- **WHAT THE TASK ASKS**
What is needed is an exact repeat of the lines from the line containing "This screenshot has width=600, height=706." through the final line of the entries below, and nothing else.

(Stored items from a collection)
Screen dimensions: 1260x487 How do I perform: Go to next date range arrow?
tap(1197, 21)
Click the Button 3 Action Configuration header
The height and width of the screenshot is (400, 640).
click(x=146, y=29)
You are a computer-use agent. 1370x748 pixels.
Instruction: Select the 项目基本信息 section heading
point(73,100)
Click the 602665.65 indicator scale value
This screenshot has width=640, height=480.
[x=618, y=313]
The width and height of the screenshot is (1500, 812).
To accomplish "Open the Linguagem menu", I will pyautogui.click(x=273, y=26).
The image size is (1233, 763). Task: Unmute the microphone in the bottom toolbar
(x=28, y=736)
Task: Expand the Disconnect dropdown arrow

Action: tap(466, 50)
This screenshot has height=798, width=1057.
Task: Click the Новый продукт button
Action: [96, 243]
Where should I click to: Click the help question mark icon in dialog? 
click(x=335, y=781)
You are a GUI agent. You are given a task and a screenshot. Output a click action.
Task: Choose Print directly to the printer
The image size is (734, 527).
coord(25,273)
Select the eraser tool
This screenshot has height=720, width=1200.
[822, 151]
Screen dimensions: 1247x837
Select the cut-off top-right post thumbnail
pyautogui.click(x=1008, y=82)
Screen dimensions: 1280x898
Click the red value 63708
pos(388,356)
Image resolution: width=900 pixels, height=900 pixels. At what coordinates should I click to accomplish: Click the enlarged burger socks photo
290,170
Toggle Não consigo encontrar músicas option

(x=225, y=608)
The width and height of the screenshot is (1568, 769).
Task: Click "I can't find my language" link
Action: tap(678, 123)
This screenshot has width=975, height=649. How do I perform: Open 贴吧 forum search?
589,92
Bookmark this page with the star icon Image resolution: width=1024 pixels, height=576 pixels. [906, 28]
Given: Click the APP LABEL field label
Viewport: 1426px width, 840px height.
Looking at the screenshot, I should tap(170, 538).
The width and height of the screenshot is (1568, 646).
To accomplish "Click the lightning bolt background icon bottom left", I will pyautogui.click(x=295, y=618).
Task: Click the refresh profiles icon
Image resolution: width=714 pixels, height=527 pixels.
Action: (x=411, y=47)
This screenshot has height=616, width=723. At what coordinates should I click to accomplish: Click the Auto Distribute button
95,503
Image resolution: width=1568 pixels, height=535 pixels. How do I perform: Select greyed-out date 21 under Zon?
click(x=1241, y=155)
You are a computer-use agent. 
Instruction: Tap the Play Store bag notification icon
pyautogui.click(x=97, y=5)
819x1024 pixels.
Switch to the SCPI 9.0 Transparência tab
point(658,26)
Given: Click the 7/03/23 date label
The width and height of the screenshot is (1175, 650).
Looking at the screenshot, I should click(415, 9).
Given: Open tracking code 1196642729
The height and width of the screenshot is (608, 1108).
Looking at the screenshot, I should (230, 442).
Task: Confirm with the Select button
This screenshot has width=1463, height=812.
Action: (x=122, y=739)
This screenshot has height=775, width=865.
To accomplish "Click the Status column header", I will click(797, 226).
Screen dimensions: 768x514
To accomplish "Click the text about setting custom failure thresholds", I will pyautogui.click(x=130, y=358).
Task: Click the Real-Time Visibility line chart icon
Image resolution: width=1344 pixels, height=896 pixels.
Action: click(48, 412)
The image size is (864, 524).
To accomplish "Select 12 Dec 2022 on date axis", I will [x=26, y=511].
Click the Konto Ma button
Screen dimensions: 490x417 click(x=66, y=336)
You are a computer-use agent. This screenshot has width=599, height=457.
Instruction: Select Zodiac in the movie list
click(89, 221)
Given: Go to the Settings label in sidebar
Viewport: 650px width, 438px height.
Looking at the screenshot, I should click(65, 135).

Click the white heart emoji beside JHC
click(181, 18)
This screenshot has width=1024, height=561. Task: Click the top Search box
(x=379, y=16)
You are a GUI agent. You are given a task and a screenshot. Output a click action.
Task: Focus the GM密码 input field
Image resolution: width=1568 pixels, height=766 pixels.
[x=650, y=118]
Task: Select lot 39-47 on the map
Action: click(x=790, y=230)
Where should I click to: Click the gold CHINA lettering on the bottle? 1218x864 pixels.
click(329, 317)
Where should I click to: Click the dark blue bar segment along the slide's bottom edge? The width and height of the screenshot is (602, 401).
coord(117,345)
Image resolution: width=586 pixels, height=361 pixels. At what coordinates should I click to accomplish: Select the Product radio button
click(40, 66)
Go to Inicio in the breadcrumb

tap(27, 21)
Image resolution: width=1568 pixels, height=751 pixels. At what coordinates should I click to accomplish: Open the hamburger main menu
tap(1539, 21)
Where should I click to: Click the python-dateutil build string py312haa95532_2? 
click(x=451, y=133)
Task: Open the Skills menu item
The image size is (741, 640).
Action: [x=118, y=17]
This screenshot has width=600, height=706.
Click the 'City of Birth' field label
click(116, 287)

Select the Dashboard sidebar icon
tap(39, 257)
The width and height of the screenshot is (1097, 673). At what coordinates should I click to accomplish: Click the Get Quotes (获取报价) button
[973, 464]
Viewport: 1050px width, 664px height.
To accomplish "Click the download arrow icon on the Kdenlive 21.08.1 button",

- **ANSWER TO THIS EXERCISE**
This screenshot has width=600, height=706.
Click the 'City of Birth' field label
click(116, 287)

Select the Dashboard sidebar icon
tap(39, 257)
The width and height of the screenshot is (1097, 673). At what coordinates should I click to accomplish: Click the Get Quotes (获取报价) button
[973, 464]
Viewport: 1050px width, 664px height.
To accomplish "Click the download arrow icon on the Kdenlive 21.08.1 button",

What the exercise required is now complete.